If history is any indicator, it means you might as well flip a coin. Half of the time you will be right. Half of the time you will be wrong.
The Bowl Championship Series was the way college football determined a national champion from the 1998 season through the 2013 season.
In those 16 years, the team established as the favorite by the odds makers won eight times and the underdog won eight times.
Ohio State won as a 7-point underdog when it beat Miami 31-24 in double overtime to win the 2002 national title.
Oregon lost as a 1-point favorite when it was beaten 22-19 on a last-second field goal by Auburn in the final game of the 2010 season.
On its way to this game, Ohio State has beaten Wisconsin and then Alabama as an underdog.
So OSU’s players say they are not surprised to play that role again tonight against Oregon.
“I’m sure somehow we’re not going to be good enough and we’re going to be underdogs but that’s how it goes,” OSU defensive lineman Michael Bennett said after the Buckeyes’ 42-35 win over Alabama in a playoff semifinal at the Sugar Bowl.
“We’re just going to go out there and play the game and see what happens,” Bennett said.
So, what is going to happen? Or, at least, what will Ohio State have to do to win this game and its first national championship since the 2002 season?
A possible path to victory start with something simple that has worked extremely well in wins over Wisconsin and Alabama. That would be to hand the ball to Ezekiel Elliott often and block hard for him.
OSU did that when Elliott ran for 230 yards against Alabama in a 42-35 win in the Sugar Bowl and did it before that in a 59-0 win over Wisconsin in the Big Ten championship game.
Both those teams had higher rated defenses against the run than Oregon, which was seventh against the run in its own league, the Pac-12. The Ducks gave up 156.1 yards a game on the ground and that number might have been higher if so many opponents hadn’t been trying to come from behind by throwing the ball.
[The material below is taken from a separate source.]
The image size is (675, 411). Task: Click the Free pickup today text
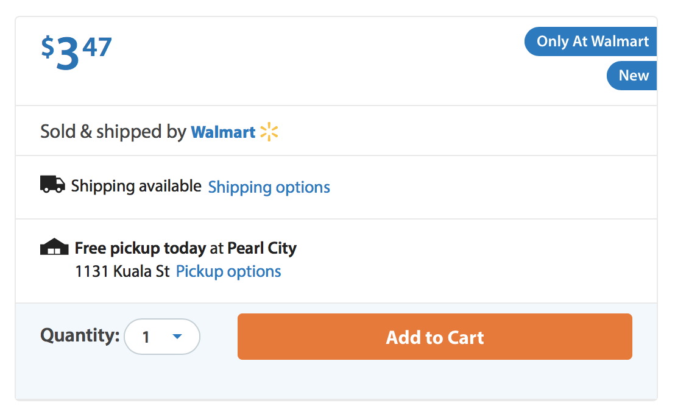(x=140, y=248)
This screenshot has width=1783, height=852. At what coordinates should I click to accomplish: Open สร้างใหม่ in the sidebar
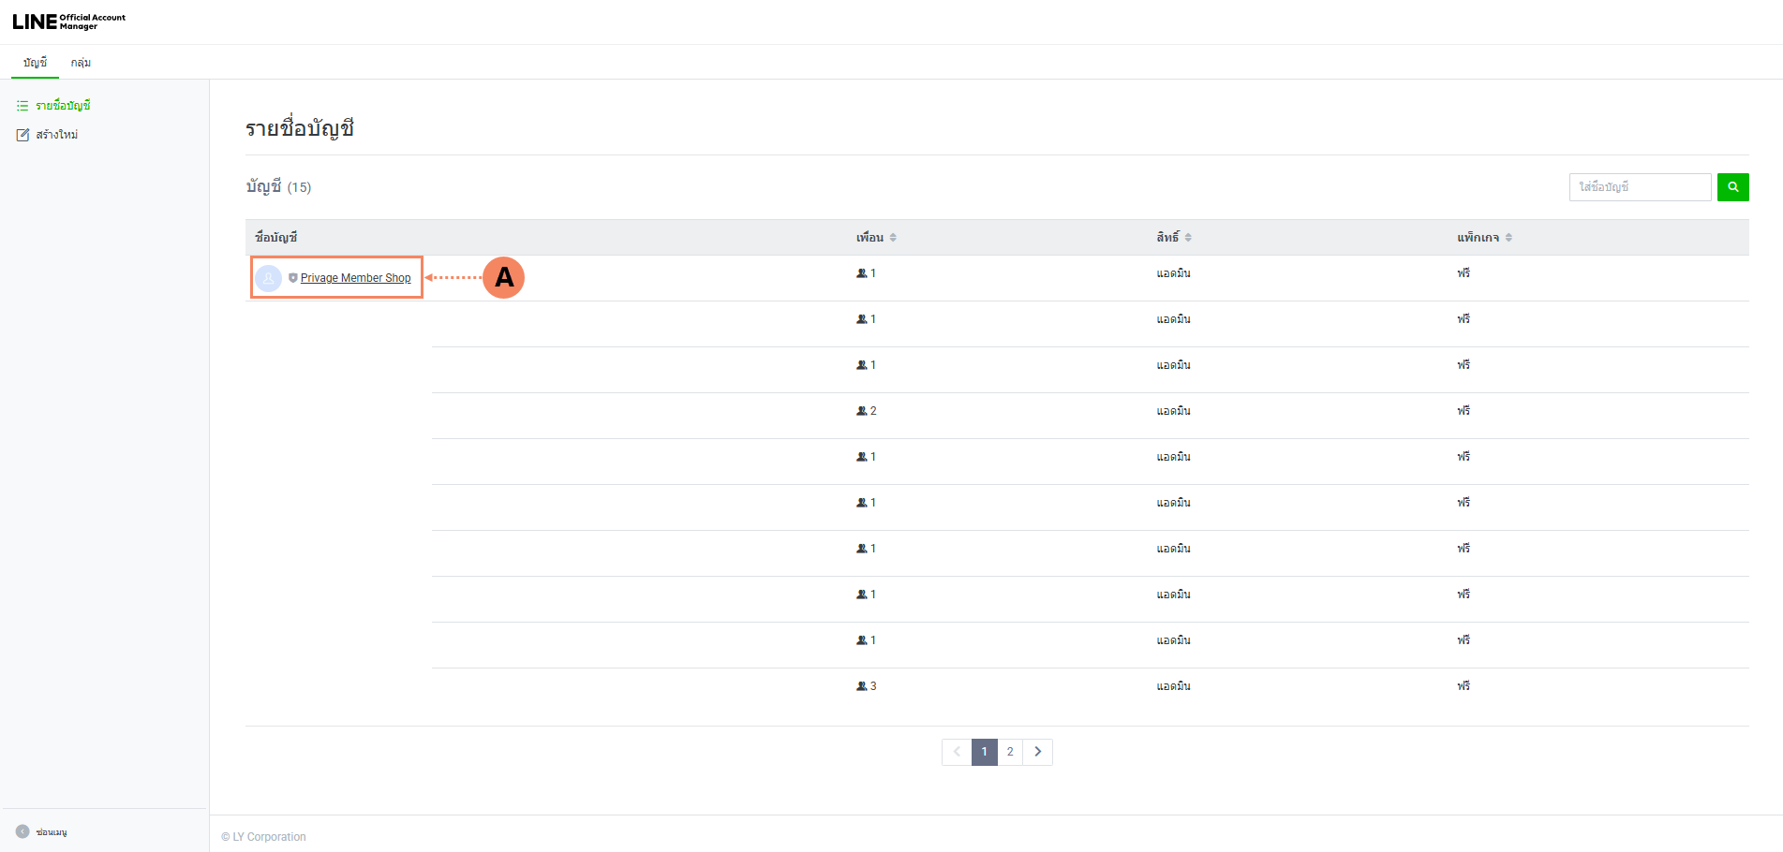pyautogui.click(x=56, y=135)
There also could be some vulnerability in Oregon’s defensive backfield with its best cornerback, Ifo Ekpre-Olomu, out with a knee injury.
Defensively, one of the keys is keeping Oregon quarterback Marcus Mariota in the pocket and not allowing him to be a dual threat.
As a passer, Mariota (4,121 yards, 40 TDs, 3 interceptions) is extremely efficient. He has 103 touchdown passes and 13 interceptions in his career. Limiting his running game (731 yards, 15 touchdowns) might be the best way to rein him in.
The biggest key might be for Ohio State’s defensive line to win the battle against Oregon’s offensive line.
The Ducks, much like Ohio State, are a team whose spread offense starts with a power running game. They have had a 1,000-yard rusher for eight years in a row.
If the running game doesn’t go, the relentless pace Oregon’s offense is known for could slow down.
The conventional wisdom says Oregon’s speed and relentless pace of running a play every 16 seconds could wear Ohio State down like it has done to so many other teams.
But the conventional wisdom might be wrong.
Ohio State has speed, too, and has turned into a relentless team in its own right. Ohio State has found strength where it didn’t expect it and developed it in other areas where it didn’t see it earlier in the season.
The prediction: Ohio State 49, Oregon 42.